I've been investigating why lttng destroys full nohz mode, and the
root cause is that lttng uses timers for flushing trace buffers. So
I'm planning on moving the timers to the ticking CPU, so that any CPU
using full nohz mode can continue to do so even though they might have
tracepoints.
I can see that kernel/sched/core.c has the function
get_nohz_timer_target() which tries to find an idle CPU to allocate
for a timer that has not specified a CPU to be pinned to.
My question here is: For full nohz mode, should this still be "only"
an idle CPU, or should it be translated to a CPU not running in full
nohz mode? I'd think this could make it a lot easier to allow
applications to make full use of full nohz.
/Mats
* Mats Liljegren ([email protected]) wrote:
> I've been investigating why lttng destroys full nohz mode, and the
> root cause is that lttng uses timers for flushing trace buffers. So
> I'm planning on moving the timers to the ticking CPU, so that any CPU
> using full nohz mode can continue to do so even though they might have
> tracepoints.
>
> I can see that kernel/sched/core.c has the function
> get_nohz_timer_target() which tries to find an idle CPU to allocate
> for a timer that has not specified a CPU to be pinned to.
>
> My question here is: For full nohz mode, should this still be "only"
> an idle CPU, or should it be translated to a CPU not running in full
> nohz mode? I'd think this could make it a lot easier to allow
> applications to make full use of full nohz.
One thing to be aware of wrt LTTng ring buffer: if you look at
lttng-ring-buffer-client.h, you will notice that we use
.sync = RING_BUFFER_SYNC_PER_CPU,
as ring buffer synchronization. This means we need to issue event write
and sub-buffer switch from the CPU owning the buffer, or, in very
specific cases, if the CPU owning the buffer is offline, we can touch it
from a remote CPU, but just one (e.g. cpu hotplug code).
For the LTTng ring buffer, there are two timers to take into account:
switch_timer and read_timer.
The switch_timer is not enabled by default. When it is enabled by the
end-user, it periodically flush the lttng buffers. If you want to make
this timer execute from a single timer handler and apply to all buffers
(without IPI), you will need to use
.sync = RING_BUFFER_SYNC_GLOBAL,
to allow concurrent updates to a ring buffer from remote CPUs.

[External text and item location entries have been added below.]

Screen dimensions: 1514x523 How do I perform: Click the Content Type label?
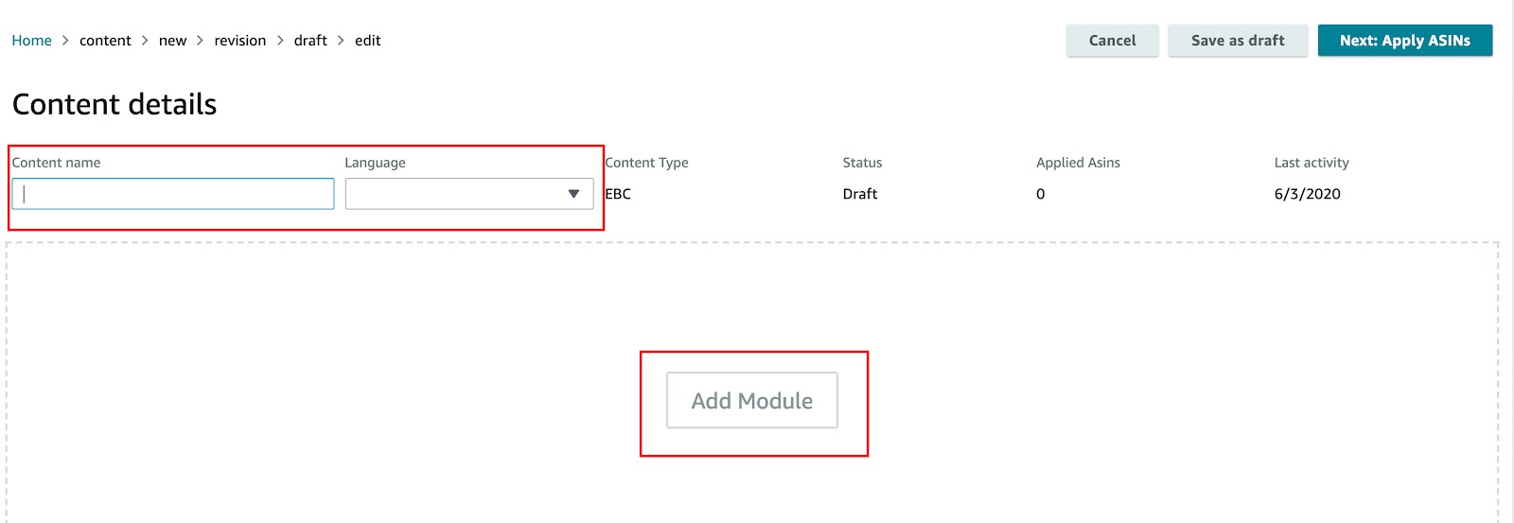[646, 163]
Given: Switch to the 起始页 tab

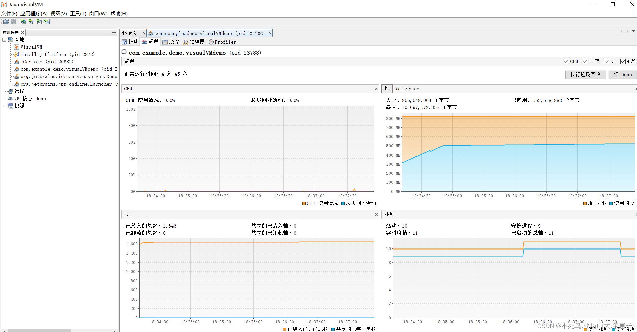Looking at the screenshot, I should click(130, 33).
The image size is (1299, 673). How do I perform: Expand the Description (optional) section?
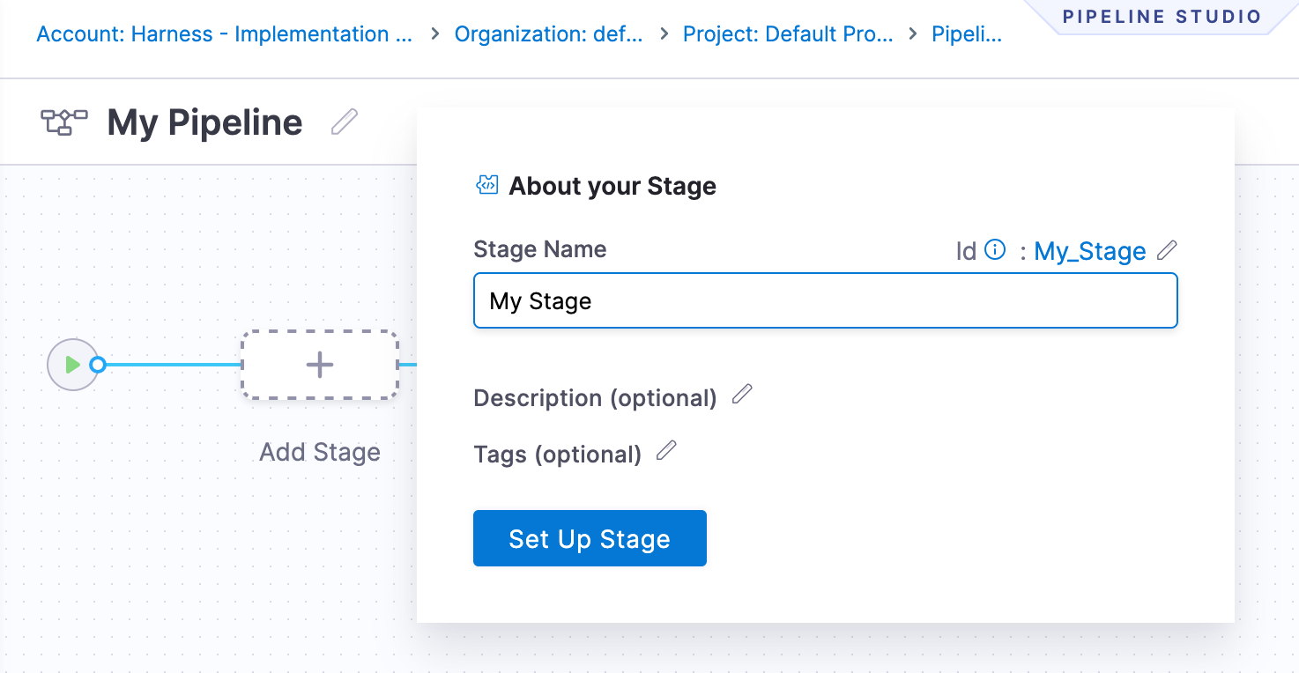(x=595, y=398)
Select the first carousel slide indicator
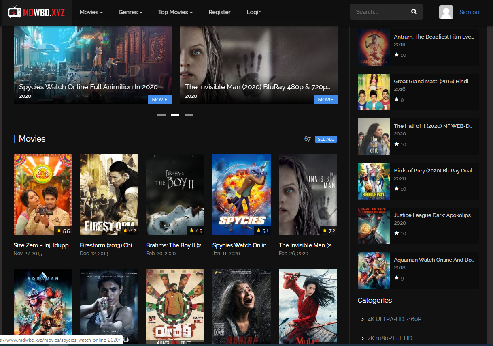The width and height of the screenshot is (493, 346). click(x=162, y=115)
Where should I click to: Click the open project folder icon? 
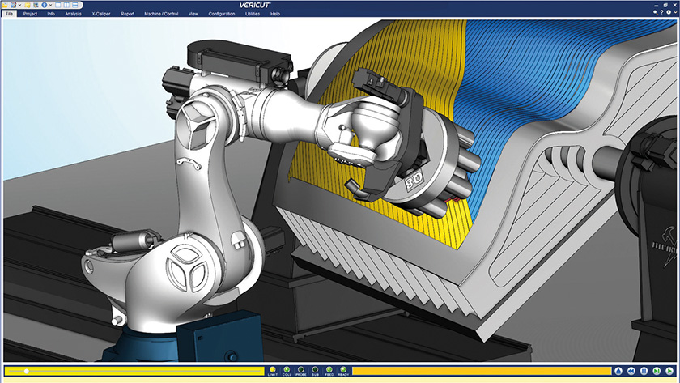pyautogui.click(x=5, y=5)
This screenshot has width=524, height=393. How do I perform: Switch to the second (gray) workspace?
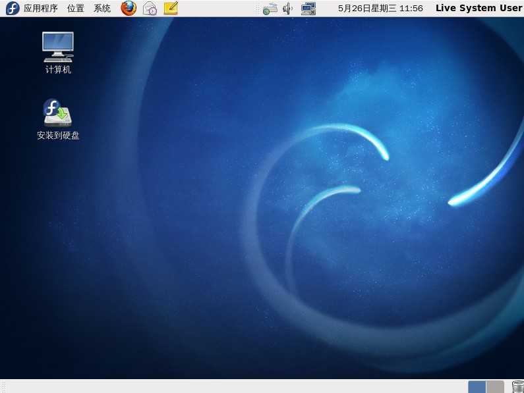click(495, 386)
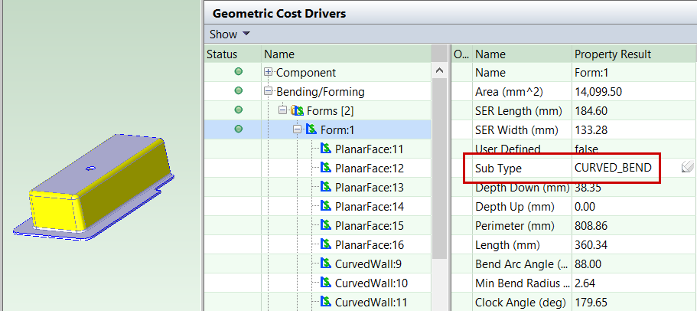Click the Forms [2] folder icon

point(297,110)
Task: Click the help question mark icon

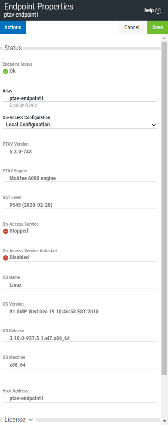Action: (x=158, y=11)
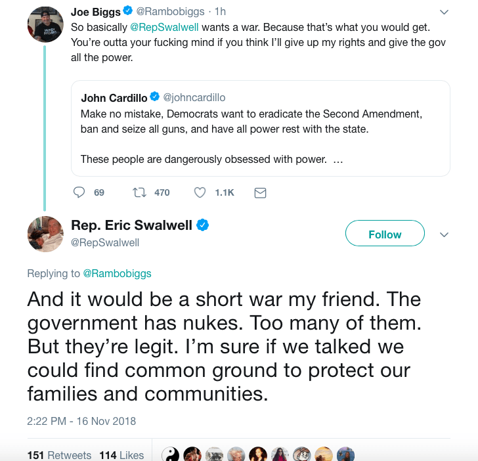This screenshot has height=461, width=478.
Task: Click Rep. Eric Swalwell's verified badge
Action: coord(204,225)
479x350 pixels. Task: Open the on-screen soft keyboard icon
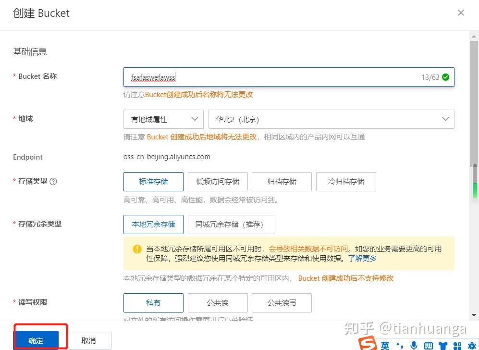coord(428,344)
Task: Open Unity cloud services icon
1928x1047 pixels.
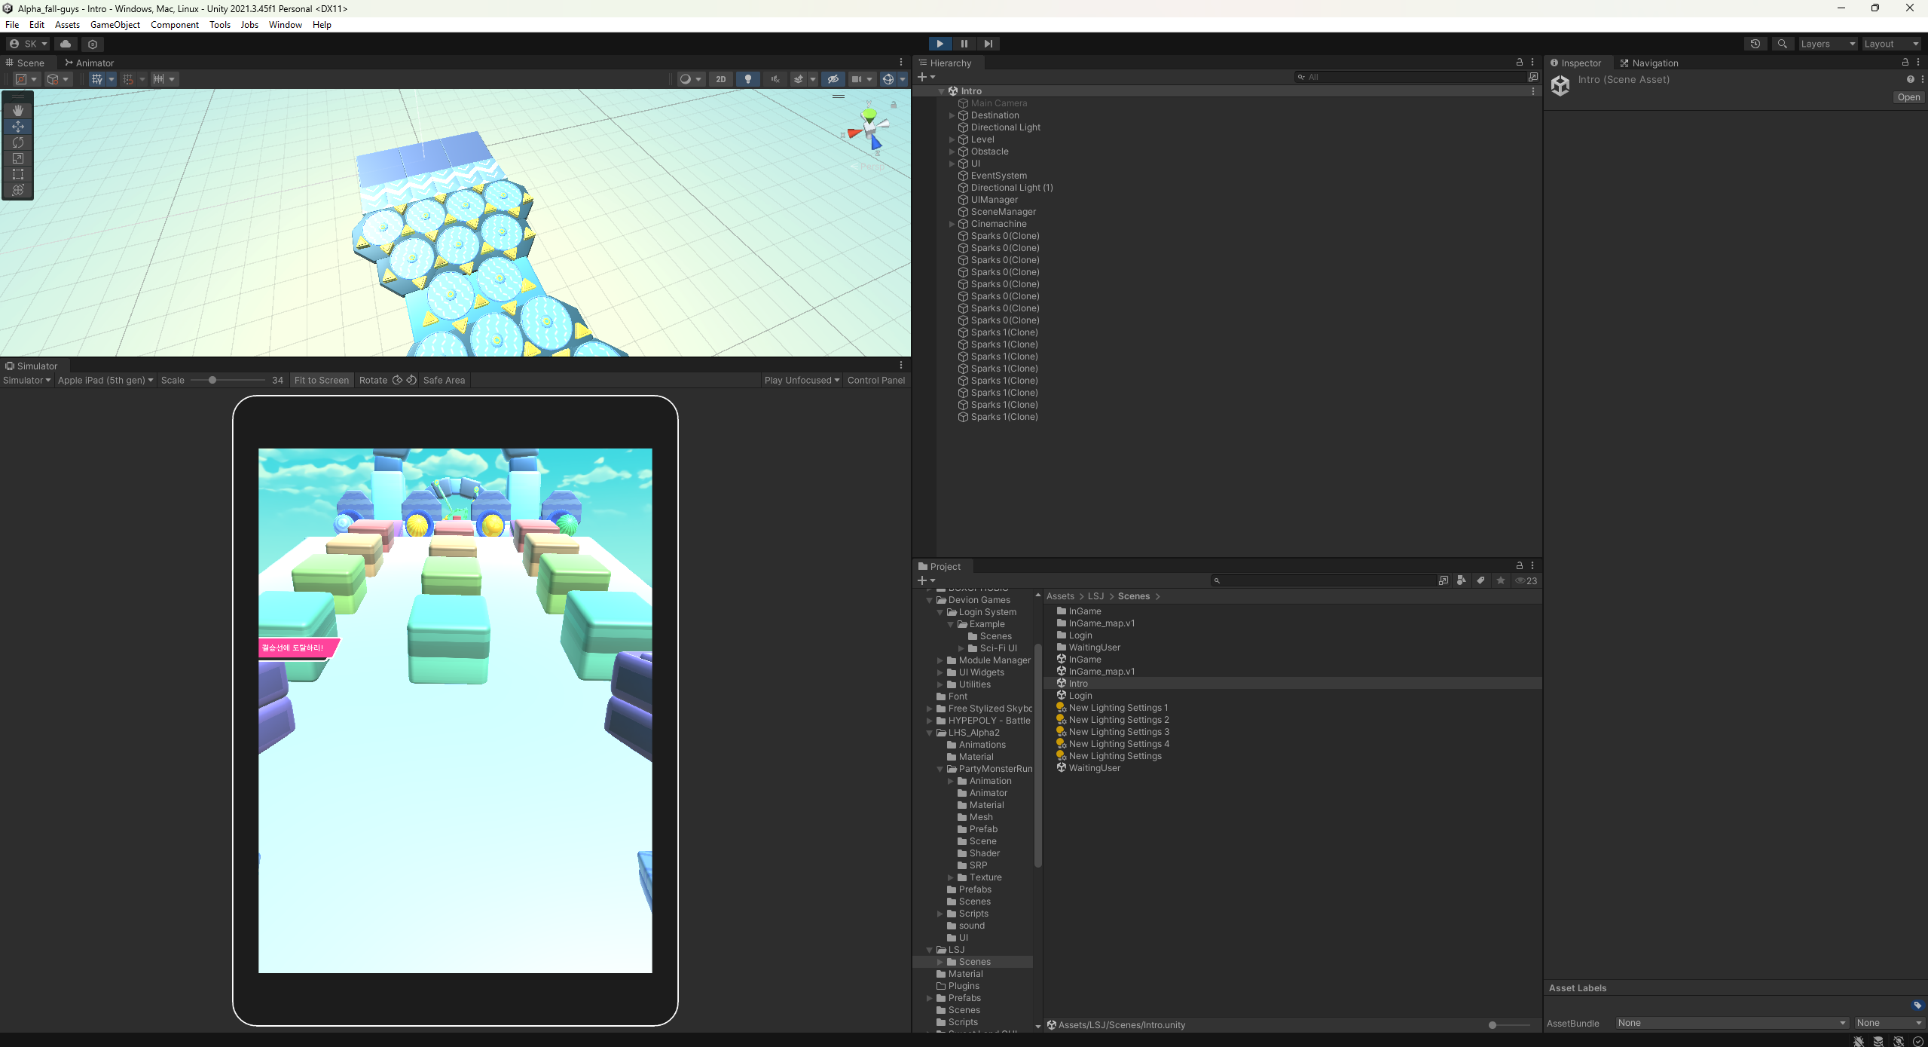Action: pos(66,44)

The other timer requires less modifications: the read_timer periodically
checks if the poll() needs to be awakened. It just reads the producer
offset position and compares it to the current consumer position. This
one can be moved to a single timer handler that covers all CPUs without
any change to the "sync" choice.
Please note that the read_timer is current used by default. It can be
entirely removed if you choose
.wakeup = RING_BUFFER_WAKEUP_BY_WRITER,
instead of RING_BUFFER_WAKEUP_BY_TIMER. However, if you choose the
wakeup by writer, the tracer will discard events coming from NMI
handlers, because some locks need to be taken by the tracing site in
this mode.
If we care about performance and scalability (we really should), the
right approach would be to keep RING_BUFFER_SYNC_PER_CPU though, and
keep the per-CPU timers for periodic flush (switch_timer). We might want
to hook into the full nohz entry/hooks (hopefully they exist) to move
the per-cpu timers out of the full nohz CPUs, and enable a new flag on
these ring buffers that would allow to dynamically change between
RING_BUFFER_SYNC_PER_CPU and RING_BUFFER_SYNC_GLOBAL for a given ring
buffer.
Thoughts ?
Thanks,
Mathieu
--
Mathieu Desnoyers
EfficiOS Inc.
http://www.efficios.com